Although the neural underpinnings of music cognition have been widely studied in the last 5 years, relatively little is known about the neuroscience underlying emotional reactions that music induces in listeners. Many people spend a significant amount of time listening to music, and its emotional power is assumed but not well understood. Here, we use functional and effective connectivity analyses to show for the first time that listening to music strongly modulates activity in a network of mesolimbic structures involved in reward processing including the nucleus accumbens (NAc) and the ventral tegmental area (VTA), as well as the hypothalamus and insula, which are thought to be involved in regulating autonomic and physiological responses to rewarding and emotional stimuli. Responses in the NAc and the VTA were strongly correlated pointing to an association between dopamine release and NAc response to music. Responses in the NAc and the hypothalamus were also strongly correlated across subjects, suggesting a mechanism by which listening to pleasant music evokes physiological reactions. Effective connectivity confirmed these findings, and showed significant VTA-mediated interaction of the NAc with the hypothalamus, insula, and orbitofrontal cortex. The enhanced functional and effective connectivity between brain regions mediating reward, autonomic, and cognitive processing provides insight into understanding why listening to music is one of the most rewarding and pleasurable human experiences.
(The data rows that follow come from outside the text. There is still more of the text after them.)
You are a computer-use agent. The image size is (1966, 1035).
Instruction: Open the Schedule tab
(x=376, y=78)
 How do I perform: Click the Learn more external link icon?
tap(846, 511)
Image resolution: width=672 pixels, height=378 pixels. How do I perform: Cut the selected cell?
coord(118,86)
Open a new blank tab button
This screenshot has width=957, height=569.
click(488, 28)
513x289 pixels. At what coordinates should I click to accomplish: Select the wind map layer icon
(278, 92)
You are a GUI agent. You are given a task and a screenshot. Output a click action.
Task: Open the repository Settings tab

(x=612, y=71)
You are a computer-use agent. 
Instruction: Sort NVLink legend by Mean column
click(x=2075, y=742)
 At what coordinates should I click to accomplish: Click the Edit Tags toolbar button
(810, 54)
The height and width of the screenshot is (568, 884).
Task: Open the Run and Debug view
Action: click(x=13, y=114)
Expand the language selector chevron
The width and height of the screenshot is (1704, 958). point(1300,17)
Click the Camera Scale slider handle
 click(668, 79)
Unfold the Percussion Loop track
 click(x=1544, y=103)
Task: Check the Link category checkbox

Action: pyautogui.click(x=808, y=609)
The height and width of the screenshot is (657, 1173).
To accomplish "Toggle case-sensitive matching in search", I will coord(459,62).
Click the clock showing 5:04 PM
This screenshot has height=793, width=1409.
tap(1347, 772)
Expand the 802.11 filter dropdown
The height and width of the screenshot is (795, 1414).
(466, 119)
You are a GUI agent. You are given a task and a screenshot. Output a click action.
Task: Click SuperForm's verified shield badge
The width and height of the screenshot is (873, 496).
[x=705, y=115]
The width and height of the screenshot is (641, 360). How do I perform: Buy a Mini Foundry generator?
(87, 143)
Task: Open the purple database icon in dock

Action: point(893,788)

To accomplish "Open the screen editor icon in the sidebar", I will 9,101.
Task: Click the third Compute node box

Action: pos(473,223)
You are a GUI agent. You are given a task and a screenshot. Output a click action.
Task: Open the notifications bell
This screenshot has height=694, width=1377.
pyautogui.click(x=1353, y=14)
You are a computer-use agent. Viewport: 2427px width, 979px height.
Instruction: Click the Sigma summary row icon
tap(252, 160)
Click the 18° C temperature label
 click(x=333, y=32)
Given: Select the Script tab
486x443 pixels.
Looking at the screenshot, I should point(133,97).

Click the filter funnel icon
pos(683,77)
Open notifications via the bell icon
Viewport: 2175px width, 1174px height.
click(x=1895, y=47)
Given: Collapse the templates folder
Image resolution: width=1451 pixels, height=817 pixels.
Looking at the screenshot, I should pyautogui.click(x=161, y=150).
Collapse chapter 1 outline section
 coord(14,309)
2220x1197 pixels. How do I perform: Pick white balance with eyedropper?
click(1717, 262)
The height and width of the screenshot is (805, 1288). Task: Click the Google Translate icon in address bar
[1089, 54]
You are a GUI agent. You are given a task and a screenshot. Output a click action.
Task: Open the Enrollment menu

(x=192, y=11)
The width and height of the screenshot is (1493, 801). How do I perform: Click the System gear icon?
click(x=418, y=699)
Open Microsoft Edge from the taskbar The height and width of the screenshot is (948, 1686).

(Bold text emphasis by Martin Braun)

Comment:

In 2004, Sutoo and Akiyama showed for the first time that music raises dopamine levels in the brain of rats. Because their experiments cannot be carried out on humans, it remained unknown if music raises dopamine levels also in humans. Menon and Levitin have now for the first time shown strong indications from connectivity analyses based on brain imaging data that this indeed is the case. Why the dopaminergic neurons in the upper part of the brain stem (ventral tegmental area, VTA) should respond to an increased order in the activity of auditory neurons, as occurs during music exposure, remains to be explored. When investigating this question it may be useful to remember the so-called frequency following response (FFR) that can be recorded from the human skull during exposure to harmonic complex tones. The neuron potentials that cause the FFR are generated in the auditory midbrain, and thus in close proximity to the dopaminergic neurons in the VTA. So, there would be good reasons to bear in mind the possibility of an electrotonic influence of the auditory midbrain upon the dopaminergic neurons in the VTA.